Dataset entries:
=== Section Start ===
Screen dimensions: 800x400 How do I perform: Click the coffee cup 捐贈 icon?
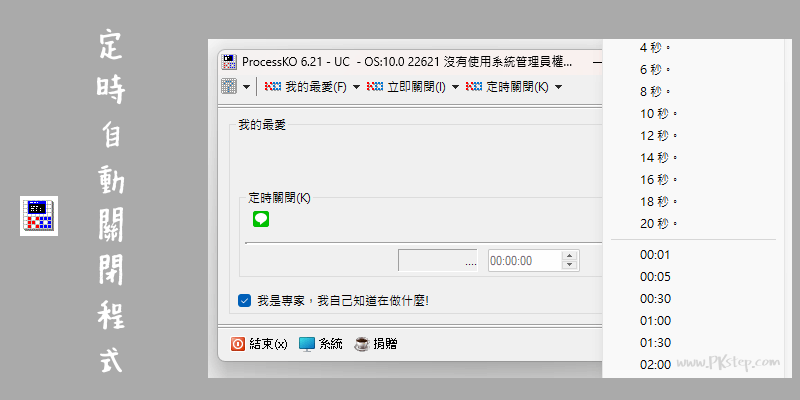[362, 344]
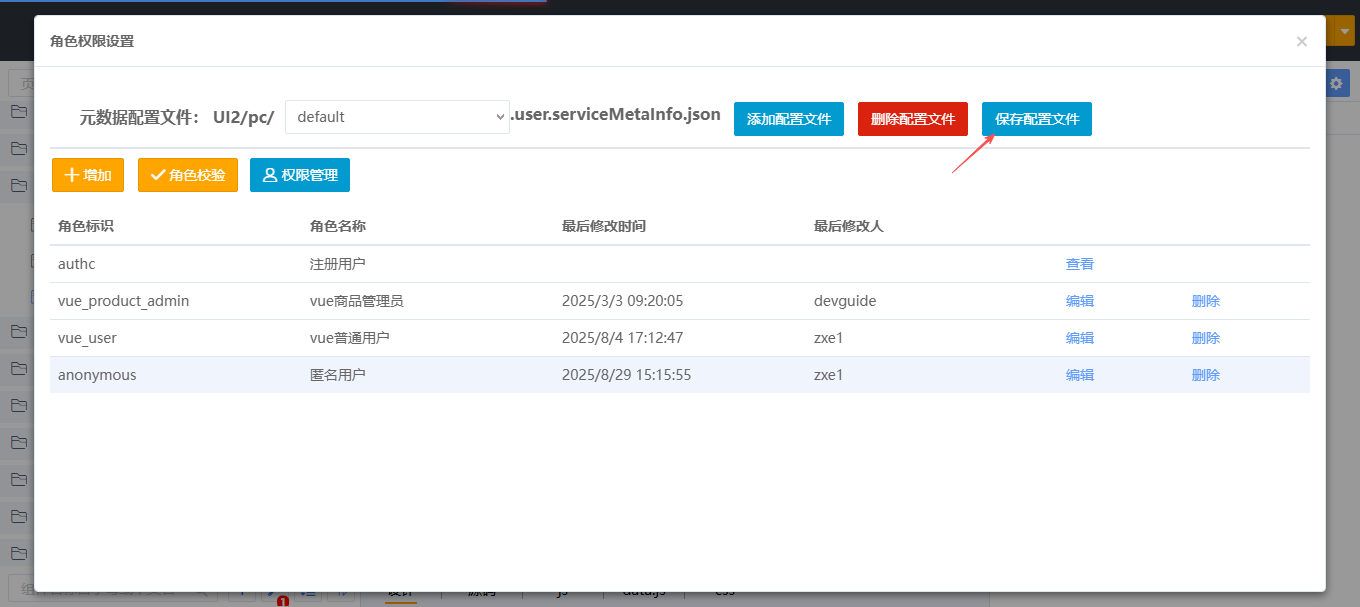
Task: Edit the vue_user role
Action: (x=1079, y=338)
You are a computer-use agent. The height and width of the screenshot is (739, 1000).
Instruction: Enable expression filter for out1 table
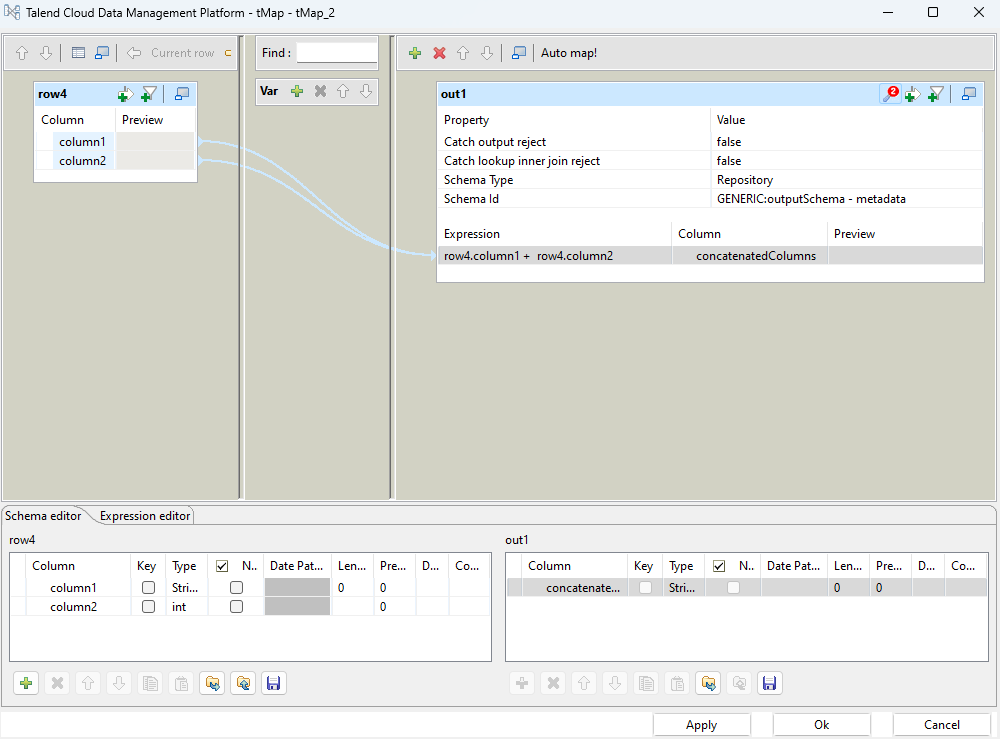pos(936,94)
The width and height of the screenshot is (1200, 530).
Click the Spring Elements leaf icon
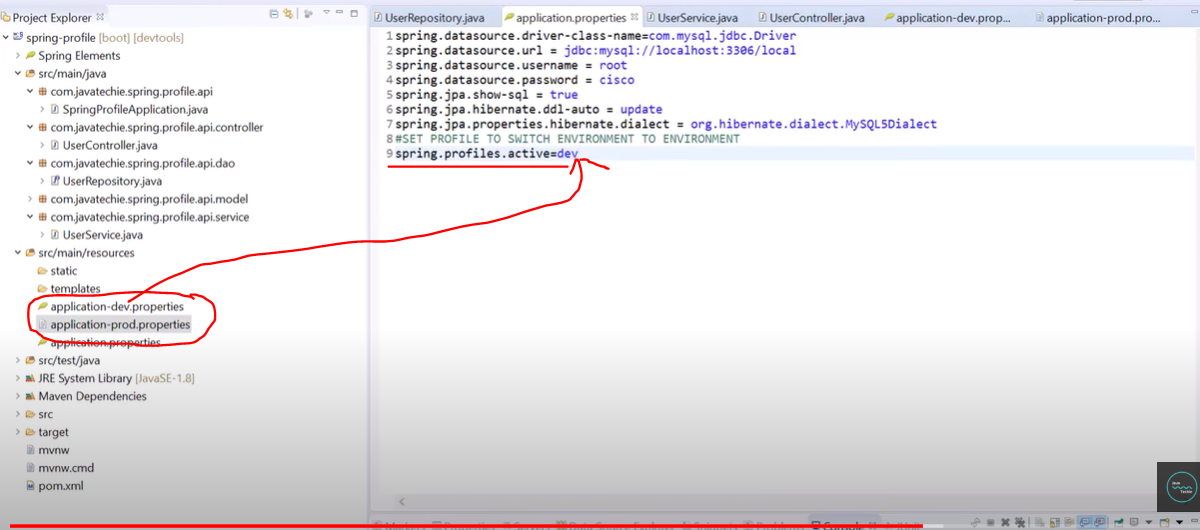pos(29,56)
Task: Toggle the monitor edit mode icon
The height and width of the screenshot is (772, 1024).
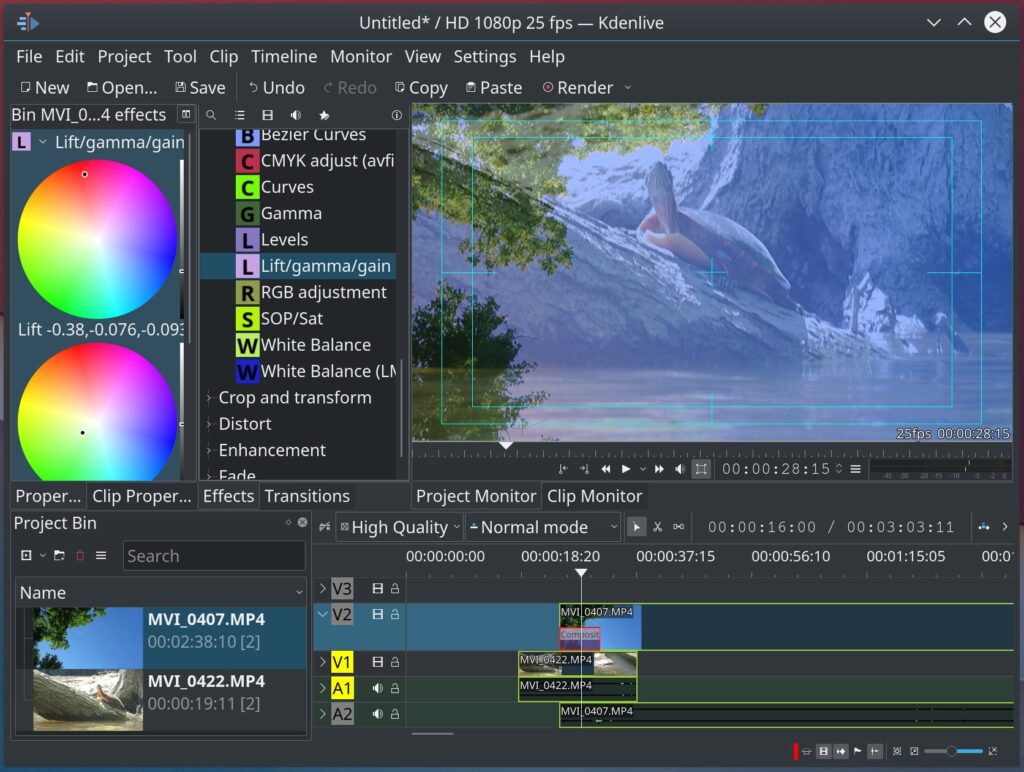Action: coord(701,469)
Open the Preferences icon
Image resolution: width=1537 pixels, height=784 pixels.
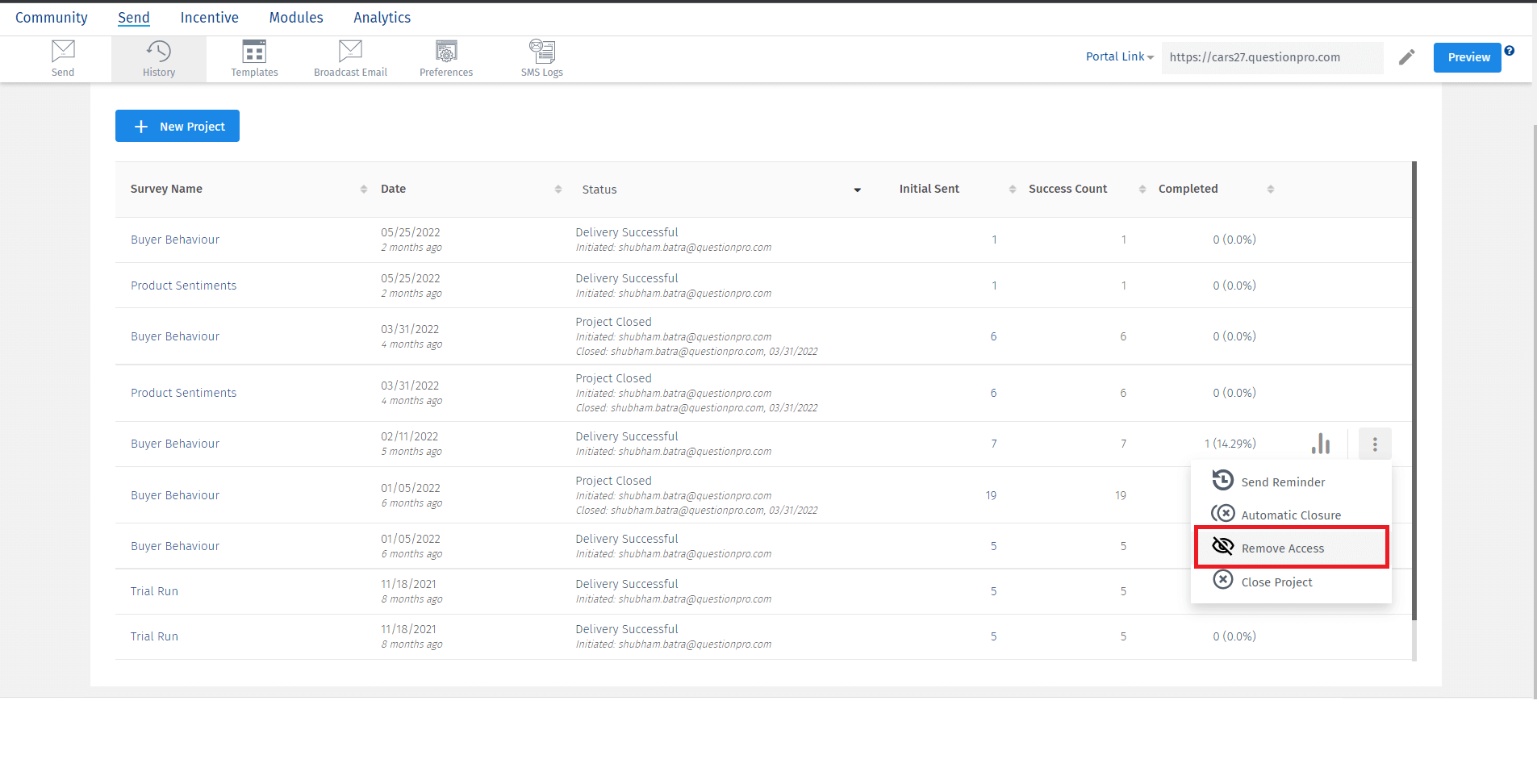446,52
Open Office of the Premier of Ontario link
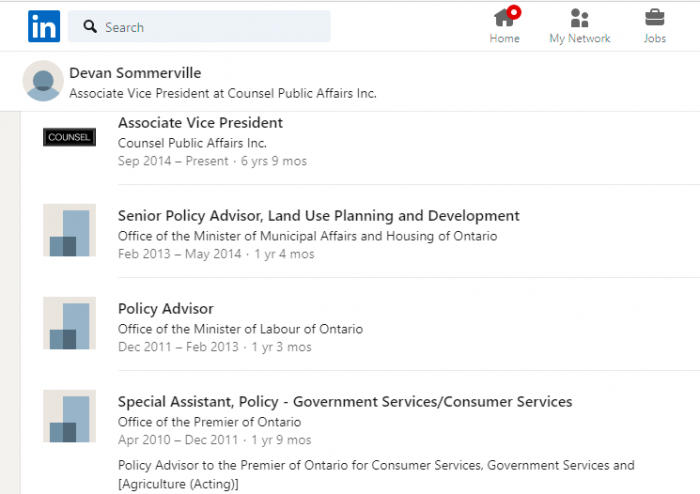Image resolution: width=700 pixels, height=494 pixels. coord(209,422)
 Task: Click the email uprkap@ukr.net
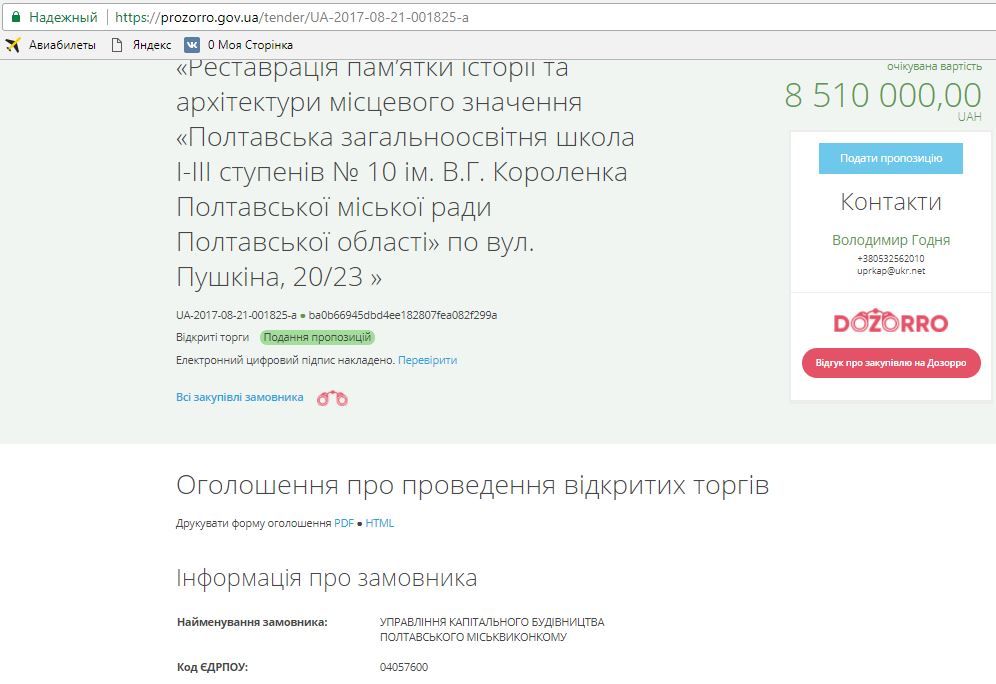[x=892, y=269]
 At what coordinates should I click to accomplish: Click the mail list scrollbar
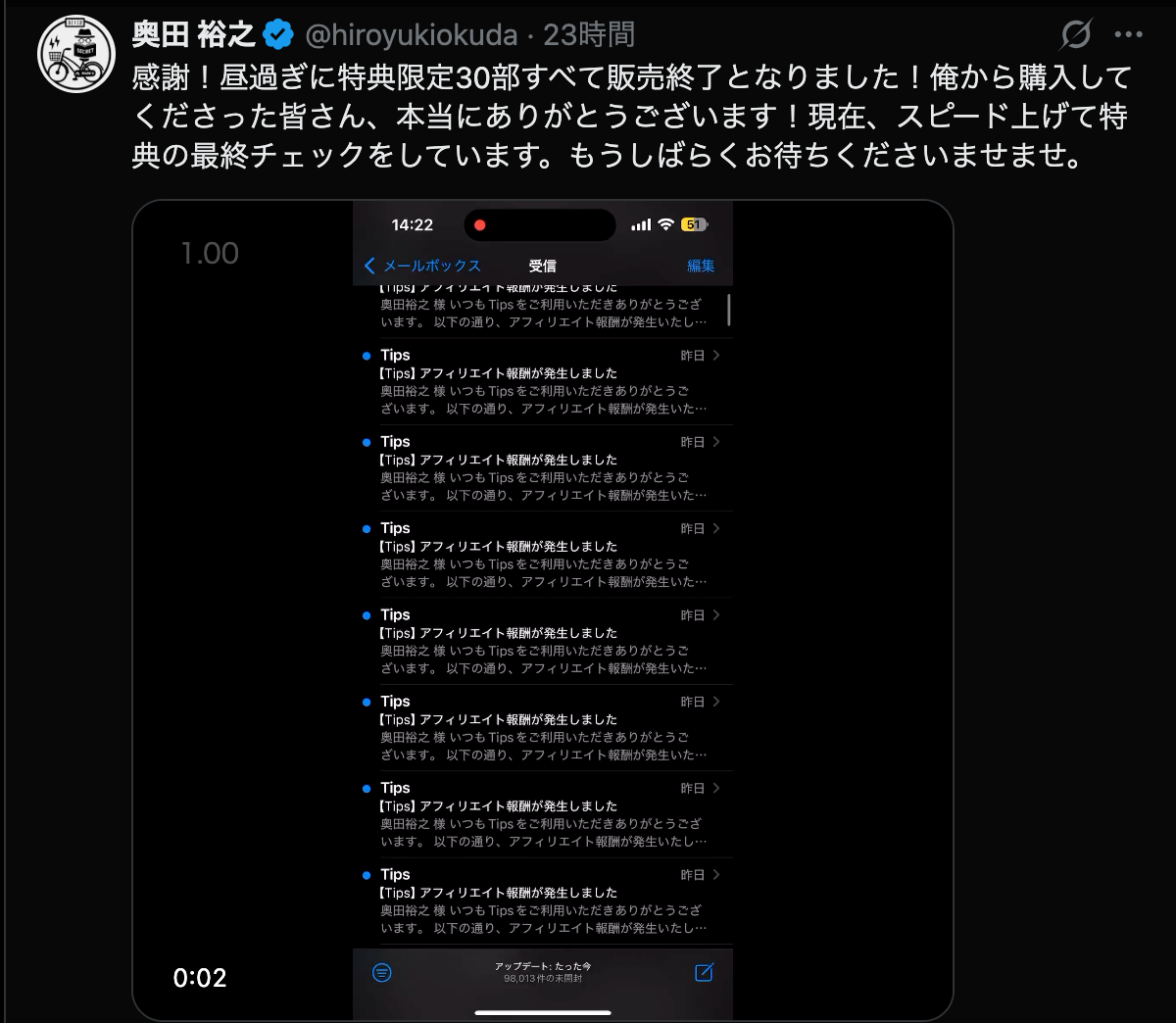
=== Section End ===
** REQUIRED ACTION **
I'd like the records above given again exactly, please, without the pictures.

** RESPONSE BELOW **
Screen dimensions: 800x400 How do I perform: Click the coffee cup 捐贈 icon?
[362, 344]
Task: Edit the vue_user role
Action: (x=1079, y=338)
You are a computer-use agent. The height and width of the screenshot is (739, 1000).
Instruction: Enable expression filter for out1 table
pos(936,94)
The width and height of the screenshot is (1200, 530).
Click the Spring Elements leaf icon
pos(29,56)
Task: Toggle the monitor edit mode icon
The height and width of the screenshot is (772, 1024).
Action: coord(701,469)
Open the Preferences icon
Image resolution: width=1537 pixels, height=784 pixels.
446,52
Open Office of the Premier of Ontario link
Image resolution: width=700 pixels, height=494 pixels. coord(209,422)
 Task: Click the email uprkap@ukr.net
[x=892, y=269]
 At what coordinates should I click to accomplish: Click the mail list scrollbar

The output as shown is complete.